About 20 years ago, Sue put her plans on hold after experiencing right hip pain that hampered her ability to walk. Sue underwent her first hip replacement surgery. At that time, it took six weeks of recovery from her total hip replacement before she was out of her walker and on a cane. All told, she was out of commission for at least 10 weeks.
"I was in the hospital for my first surgery for five days and then moved to inpatient rehab for four weeks," Sue recalls. "My second surgery experience, 20 years later, was a snap, night and day difference from the first."
Problems arise a decade later
Sue was eventually back in action after her first hip replacement surgery for the next 15 years until she developed a severe, systemic MRSA infection that stemmed from her right hip. Staph bacteria that cause MRSA are resistant to many antibiotics, so they are challenging to treat.

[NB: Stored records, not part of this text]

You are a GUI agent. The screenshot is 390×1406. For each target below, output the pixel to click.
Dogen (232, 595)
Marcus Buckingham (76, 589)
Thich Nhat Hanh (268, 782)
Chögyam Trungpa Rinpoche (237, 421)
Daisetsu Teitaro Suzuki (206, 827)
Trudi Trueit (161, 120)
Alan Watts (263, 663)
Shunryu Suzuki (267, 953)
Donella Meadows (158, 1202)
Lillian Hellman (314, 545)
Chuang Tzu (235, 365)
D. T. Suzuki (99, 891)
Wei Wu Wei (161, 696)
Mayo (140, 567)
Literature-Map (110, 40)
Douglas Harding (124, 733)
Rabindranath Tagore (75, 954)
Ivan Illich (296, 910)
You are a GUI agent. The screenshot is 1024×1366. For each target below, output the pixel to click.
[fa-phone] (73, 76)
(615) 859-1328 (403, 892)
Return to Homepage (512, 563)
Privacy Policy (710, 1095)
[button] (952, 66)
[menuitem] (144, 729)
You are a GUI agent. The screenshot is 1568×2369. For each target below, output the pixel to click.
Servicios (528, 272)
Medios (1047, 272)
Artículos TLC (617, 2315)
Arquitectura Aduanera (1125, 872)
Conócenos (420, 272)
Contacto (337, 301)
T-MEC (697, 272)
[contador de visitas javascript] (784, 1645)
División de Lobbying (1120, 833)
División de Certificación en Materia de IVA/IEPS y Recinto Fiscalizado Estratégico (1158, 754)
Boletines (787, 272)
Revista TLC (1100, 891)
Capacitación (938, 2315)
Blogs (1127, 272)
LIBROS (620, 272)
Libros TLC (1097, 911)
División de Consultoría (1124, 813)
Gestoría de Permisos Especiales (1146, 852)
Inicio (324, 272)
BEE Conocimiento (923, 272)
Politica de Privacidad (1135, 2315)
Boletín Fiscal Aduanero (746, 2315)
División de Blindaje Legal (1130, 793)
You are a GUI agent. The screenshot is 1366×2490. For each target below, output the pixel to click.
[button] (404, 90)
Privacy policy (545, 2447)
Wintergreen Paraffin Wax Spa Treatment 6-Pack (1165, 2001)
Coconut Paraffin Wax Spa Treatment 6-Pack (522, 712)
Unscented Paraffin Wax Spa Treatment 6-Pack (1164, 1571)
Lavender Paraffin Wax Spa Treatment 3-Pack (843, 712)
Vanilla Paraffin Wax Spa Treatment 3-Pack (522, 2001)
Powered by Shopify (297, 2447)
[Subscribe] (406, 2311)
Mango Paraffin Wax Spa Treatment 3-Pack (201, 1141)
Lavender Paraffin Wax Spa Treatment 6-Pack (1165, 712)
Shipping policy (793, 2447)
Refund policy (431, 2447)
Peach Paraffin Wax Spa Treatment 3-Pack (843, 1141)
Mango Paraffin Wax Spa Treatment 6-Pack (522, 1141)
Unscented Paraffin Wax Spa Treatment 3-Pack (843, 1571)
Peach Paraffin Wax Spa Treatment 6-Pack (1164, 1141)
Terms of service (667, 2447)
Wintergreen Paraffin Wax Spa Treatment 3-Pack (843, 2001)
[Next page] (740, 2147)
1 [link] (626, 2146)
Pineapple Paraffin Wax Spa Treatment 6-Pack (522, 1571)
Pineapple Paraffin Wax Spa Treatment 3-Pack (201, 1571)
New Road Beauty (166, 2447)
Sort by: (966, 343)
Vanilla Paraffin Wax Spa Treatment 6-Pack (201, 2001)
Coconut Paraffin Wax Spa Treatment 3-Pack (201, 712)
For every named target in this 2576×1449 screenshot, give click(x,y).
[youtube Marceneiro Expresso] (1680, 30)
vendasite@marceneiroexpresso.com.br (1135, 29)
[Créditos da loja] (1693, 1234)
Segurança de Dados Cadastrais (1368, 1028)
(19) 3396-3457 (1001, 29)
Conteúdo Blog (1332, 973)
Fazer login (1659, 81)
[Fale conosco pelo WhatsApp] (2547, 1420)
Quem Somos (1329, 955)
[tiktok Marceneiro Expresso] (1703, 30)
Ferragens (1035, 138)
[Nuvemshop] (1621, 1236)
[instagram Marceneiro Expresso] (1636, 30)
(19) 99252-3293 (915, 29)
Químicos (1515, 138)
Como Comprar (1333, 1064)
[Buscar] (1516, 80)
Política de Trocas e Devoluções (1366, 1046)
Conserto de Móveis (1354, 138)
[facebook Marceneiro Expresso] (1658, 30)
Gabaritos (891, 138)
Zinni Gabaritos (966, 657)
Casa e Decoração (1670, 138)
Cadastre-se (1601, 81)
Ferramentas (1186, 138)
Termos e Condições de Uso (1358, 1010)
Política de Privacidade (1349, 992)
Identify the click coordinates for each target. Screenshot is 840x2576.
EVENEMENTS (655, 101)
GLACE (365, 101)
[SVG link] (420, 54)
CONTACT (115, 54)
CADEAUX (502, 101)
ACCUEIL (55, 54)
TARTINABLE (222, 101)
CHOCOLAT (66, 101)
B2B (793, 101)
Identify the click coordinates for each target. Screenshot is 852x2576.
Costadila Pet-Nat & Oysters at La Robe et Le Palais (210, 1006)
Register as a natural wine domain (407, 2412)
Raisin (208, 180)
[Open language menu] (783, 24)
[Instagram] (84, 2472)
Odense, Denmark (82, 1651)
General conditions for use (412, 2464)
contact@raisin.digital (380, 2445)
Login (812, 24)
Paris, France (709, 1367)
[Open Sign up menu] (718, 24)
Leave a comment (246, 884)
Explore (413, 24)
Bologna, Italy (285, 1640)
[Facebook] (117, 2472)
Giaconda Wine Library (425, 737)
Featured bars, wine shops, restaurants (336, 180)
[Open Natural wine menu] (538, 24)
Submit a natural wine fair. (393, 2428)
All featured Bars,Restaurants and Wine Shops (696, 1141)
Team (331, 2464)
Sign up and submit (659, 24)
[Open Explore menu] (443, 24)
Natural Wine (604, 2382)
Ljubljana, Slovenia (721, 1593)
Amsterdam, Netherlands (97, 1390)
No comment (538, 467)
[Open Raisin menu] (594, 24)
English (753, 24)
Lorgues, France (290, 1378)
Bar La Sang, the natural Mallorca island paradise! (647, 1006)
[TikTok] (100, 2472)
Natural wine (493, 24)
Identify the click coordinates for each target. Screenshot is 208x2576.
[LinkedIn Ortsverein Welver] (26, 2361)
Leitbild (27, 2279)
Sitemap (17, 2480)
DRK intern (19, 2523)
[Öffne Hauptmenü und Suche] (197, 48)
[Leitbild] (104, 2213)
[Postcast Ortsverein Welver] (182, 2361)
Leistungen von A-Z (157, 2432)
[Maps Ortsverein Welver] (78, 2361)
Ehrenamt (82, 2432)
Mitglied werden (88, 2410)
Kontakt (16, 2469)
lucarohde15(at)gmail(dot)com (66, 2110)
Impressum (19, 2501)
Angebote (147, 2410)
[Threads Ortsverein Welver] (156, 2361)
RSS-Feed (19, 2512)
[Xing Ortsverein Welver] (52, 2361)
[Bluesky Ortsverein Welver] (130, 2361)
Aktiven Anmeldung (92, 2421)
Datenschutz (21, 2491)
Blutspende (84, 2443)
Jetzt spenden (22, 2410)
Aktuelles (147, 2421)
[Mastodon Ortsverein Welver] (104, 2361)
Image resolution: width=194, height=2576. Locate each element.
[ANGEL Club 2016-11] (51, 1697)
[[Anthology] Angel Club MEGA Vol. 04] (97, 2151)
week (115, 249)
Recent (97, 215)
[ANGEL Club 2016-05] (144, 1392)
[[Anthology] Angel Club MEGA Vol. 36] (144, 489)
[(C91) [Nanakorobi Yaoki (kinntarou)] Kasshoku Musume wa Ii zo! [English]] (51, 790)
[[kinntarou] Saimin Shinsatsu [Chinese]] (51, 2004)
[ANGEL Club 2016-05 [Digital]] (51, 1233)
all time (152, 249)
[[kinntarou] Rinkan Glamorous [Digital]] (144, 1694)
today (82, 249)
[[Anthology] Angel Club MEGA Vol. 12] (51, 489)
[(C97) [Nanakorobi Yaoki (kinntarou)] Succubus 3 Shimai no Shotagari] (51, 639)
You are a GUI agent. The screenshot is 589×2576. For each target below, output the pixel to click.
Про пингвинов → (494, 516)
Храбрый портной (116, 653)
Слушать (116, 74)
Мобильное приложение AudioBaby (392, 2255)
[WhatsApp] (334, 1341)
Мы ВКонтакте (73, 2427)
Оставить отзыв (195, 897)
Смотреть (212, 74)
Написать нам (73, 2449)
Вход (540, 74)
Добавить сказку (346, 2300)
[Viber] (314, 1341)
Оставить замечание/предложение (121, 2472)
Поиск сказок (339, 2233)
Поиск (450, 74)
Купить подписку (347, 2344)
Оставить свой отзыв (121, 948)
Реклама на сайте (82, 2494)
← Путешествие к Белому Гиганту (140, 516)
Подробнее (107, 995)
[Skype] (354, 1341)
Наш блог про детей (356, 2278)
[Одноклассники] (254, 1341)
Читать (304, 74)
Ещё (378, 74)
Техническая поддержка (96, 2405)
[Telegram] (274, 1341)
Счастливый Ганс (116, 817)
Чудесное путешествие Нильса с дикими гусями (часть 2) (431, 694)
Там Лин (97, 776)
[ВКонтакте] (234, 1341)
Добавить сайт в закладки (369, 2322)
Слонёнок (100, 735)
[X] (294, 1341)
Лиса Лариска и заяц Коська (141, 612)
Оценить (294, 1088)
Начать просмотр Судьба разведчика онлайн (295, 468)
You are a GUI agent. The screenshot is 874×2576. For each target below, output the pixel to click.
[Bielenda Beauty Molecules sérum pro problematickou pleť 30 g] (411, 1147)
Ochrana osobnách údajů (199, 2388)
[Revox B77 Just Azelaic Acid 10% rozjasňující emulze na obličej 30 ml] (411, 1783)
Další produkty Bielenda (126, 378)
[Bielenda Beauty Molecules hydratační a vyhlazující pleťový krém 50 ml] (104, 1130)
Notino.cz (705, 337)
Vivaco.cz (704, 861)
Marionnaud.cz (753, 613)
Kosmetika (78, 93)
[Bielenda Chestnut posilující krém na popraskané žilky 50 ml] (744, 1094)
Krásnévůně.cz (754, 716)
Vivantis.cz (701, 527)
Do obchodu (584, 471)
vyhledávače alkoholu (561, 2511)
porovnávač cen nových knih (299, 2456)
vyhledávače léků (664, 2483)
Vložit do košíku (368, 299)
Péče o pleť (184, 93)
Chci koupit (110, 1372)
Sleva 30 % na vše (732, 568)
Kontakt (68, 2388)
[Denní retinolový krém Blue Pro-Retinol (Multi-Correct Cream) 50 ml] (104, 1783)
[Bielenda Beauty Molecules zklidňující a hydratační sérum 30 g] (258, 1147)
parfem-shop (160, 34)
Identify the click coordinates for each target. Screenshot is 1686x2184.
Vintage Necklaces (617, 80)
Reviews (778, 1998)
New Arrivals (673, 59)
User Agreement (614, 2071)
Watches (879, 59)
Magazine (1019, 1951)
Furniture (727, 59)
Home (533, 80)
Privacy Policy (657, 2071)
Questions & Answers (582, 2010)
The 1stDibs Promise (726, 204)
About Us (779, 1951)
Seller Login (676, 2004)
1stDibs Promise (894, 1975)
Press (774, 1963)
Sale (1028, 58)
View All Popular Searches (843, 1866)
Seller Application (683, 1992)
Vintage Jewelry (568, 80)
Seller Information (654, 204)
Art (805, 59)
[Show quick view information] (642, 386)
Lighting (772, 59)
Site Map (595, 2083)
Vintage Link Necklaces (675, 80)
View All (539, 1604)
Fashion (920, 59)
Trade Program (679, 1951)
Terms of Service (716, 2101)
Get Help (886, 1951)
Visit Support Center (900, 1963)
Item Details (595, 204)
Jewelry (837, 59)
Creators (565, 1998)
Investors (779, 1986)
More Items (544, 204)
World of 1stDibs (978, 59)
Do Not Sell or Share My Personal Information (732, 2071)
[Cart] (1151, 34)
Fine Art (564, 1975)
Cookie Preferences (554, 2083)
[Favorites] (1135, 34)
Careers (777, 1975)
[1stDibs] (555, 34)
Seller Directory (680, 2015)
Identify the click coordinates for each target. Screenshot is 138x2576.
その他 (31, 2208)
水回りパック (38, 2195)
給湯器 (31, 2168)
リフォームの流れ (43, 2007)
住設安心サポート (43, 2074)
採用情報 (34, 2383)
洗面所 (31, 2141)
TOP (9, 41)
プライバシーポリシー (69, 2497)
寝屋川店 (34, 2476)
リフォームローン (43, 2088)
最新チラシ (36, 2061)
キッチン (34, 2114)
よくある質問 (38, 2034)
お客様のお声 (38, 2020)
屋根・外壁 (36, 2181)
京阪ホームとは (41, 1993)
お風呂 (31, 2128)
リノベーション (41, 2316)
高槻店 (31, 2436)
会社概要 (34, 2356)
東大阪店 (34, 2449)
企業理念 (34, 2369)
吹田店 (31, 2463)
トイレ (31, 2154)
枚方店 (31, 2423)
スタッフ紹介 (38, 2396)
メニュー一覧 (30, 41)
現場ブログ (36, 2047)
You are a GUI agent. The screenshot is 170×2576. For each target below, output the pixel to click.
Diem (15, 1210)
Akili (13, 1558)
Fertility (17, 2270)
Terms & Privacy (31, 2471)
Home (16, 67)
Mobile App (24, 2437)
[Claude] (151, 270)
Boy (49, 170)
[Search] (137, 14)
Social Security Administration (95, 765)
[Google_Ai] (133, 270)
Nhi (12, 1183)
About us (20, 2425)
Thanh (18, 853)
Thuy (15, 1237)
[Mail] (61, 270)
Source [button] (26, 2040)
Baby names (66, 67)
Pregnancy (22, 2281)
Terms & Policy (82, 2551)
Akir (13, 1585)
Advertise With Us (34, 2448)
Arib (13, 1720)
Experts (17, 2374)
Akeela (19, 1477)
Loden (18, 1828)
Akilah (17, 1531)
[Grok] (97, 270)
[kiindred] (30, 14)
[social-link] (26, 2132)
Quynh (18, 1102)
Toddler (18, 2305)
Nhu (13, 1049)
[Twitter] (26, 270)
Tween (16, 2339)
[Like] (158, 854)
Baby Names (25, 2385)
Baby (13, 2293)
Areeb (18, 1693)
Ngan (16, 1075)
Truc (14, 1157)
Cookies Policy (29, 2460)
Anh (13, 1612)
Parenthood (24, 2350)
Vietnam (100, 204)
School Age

While hospitalized, Sue underwent several surgeries and needed a PICC line to deliver antibiotics intravenously for three of the four months while in rehab. Her recovery was difficult, and Sue had to learn to walk again amid all the trauma.
Unfortunately, trouble with her right hip crept in again a couple of years later. She noticed a red spot on her hip at an exercise class that got bigger and bigger. Her family physician sent her to the ER, and doctors admitted her right away at Sentara Leigh Hospital.
"They did imaging and said we need to schedule you for surgery right away," Sue remembers.
Sentara orthopedic surgeon Joseph Gondusky, MD, was on call and put a plan in action.
An abscess had formed on her hip, and Dr. Gondusky recommended a hip revision, which is less invasive than a total hip replacement. Surgeons perform hip revisions to repair an artificial hip joint that has been damaged over time due to an infection or wear and tear.
Dr. Gondusky removed bacteria from the hip joint and rebuilt it. To ensure her infection would clear up, Sue had a PICC line again to deliver antibiotics after she left the hospital. However, she recovered quickly from her hip revision.
Left hip needs attention
Thankfully, Sue's right hip healed because her left hip became painful two years later.
The timing was tricky because it coincided with an annual trip to Ocracoke Island, N.C., where she enjoys her active lifestyle while on vacation.
"It also affected my job," Sue explains of the increasing pain. "Errands, like shopping, became challenging, especially at the grocery store. Because the milk and dairy products always seem to be at the back of the store, I often had to ask for help."
So that Sue could take her vacation and continue to work, she got a cortisone injection which alleviated the pain temporarily. After her trip, she scheduled surgery at Sentara Leigh Hospital for a left total hip with Dr. Gondusky.
In the 20 years since her first hip replacement, technology and techniques have improved so much that Sue's experience was drastically different.
"The surgery was easy, and the recovery was a snap," says Sue, who calls herself ‘The Jiffy Hippy.' "I was in the hospital for one night, and after a night at home, I was able to walk up the stairs to my bedroom."
For a successful recovery, Sue advises other patients to be sure to do their pre-surgery PT with an aggressive follow-up plan of PT and an exercise program. She also suggests being as active as they can tolerate while still following doctors' orders.
Sue is thrilled to be back at work selling real estate and enjoying time on her bike, on the beach, and in the ocean again with two healthy hips.